* _Votre objectif_
Poursuivez le texte sur la raison après sa dernière phrase, dans le même ton.

Je veux aujourd’hui parler d’un message adressé par un ami. Extrait de je ne sais quel réseau social, ce développement se dressait contre (je cite) : « la raison, source d’erreur et de tromperie », ce au motif paradoxal que la raison empêcherait une pensée d’être clairvoyante à l’heure actuelle… Or qu’est-ce que la raison ?

Si l’on veut bien revenir aux sciences, la raison d’un phénomène est sa proportion ou son principe explicatif. C’est ainsi que Taine indique « il y a une raison, un « parce que », un intermédiaire qui explique, démontre et nécessite » la liaison entre deux données. De ce point de vue, la raison est dans les choses comme le noyau est dans le fruit.

Si l’on se reporte au Larousse, il propose pas moins de quatre définitions successives, depuis la faculté de juger jusqu’à ce qui justifie un acte, en passant par les principes de bien agir et les facultés intellectuelles normales… Remarquons alors qu’en ces divers sens, la raison c’est toujours le convenu, soit l’idéologiquement correct ! Si c’est cette « raison » là qui est suspectée, celle qui, admise, n’est pas à remettre en cause, celle qui fait barrage au doute et à la recherche, alors on peut partager le soupçon. Pourtant, c’est encore autre chose qui est en cause.

Le message de l’ami ressemble à bien d’autres du même genre dans l’avalanche d’envois par internet. J’avoue que, après avoir tenté de lire et de comprendre de nombreux messages, je me suis lassé devant ces tirs croisés en tous sens. Et je me suis remis à réfléchir.

Sans doute, les médias passent le temps à diffuser des « raisonnements », lesquels visent à formater les idées, soit les plier au service de qui détient les rennes du média, à savoir le grand patronat ou le gouvernement. Au sujet de la pandémie, ces médias ont mené des discours de campagnes successivement contradictoires afin de justifier des mesures publiques changeantes, voire perverses : d’abord contre les masques et ensuite pour, puis pour le confinement et ensuite contre. Nous avons d’abord marché, puis pas mal d’entre nous avons décelé la manœuvre.

* _Données ci-dessous_
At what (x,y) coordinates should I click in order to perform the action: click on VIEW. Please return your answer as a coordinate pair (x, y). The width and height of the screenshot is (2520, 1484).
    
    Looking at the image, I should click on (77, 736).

* _Réponse attendue_
C’est ainsi, que s’explique une grande et générale défiance de la part du grand nombre. ON (indéfini) transpose la défiance envers la politique en une défiance envers la politique sanitaire. Notamment, on tourne cette défiance contre les vaccins, au motif qu’ils font la fortune de « big pharma », qu’ils sont issus de peu de temps de mise au point, que la science n’en est pas à une erreur près, et encore que c’est l’évolution du monde (et de la médecine) qu’il faut changer…

Tout ceci est bien vrai. Et pourtant, est-ce une « raison » (entre guillemets) pour négliger un produit passé tout de même par des processus de contrôle, est-ce une raison pour ne pas tenter un moyen possible de juguler une pandémie qui s’accompagne d’une crise terrible où les plus faibles sont sans défense ? N’y a-t-il pas là une défiance et un pessimisme démesurés ? Et n’y a-t-il pas quelque négation, quelque fuite existentielles, elles aussi démesurées ? Et enfin, qu’est-ce qui relève d’une méfiance envers une forme de raisonnement et qu’est-ce qui relève du refus spontané et irraisonné tourné un peu envers et contre tout ?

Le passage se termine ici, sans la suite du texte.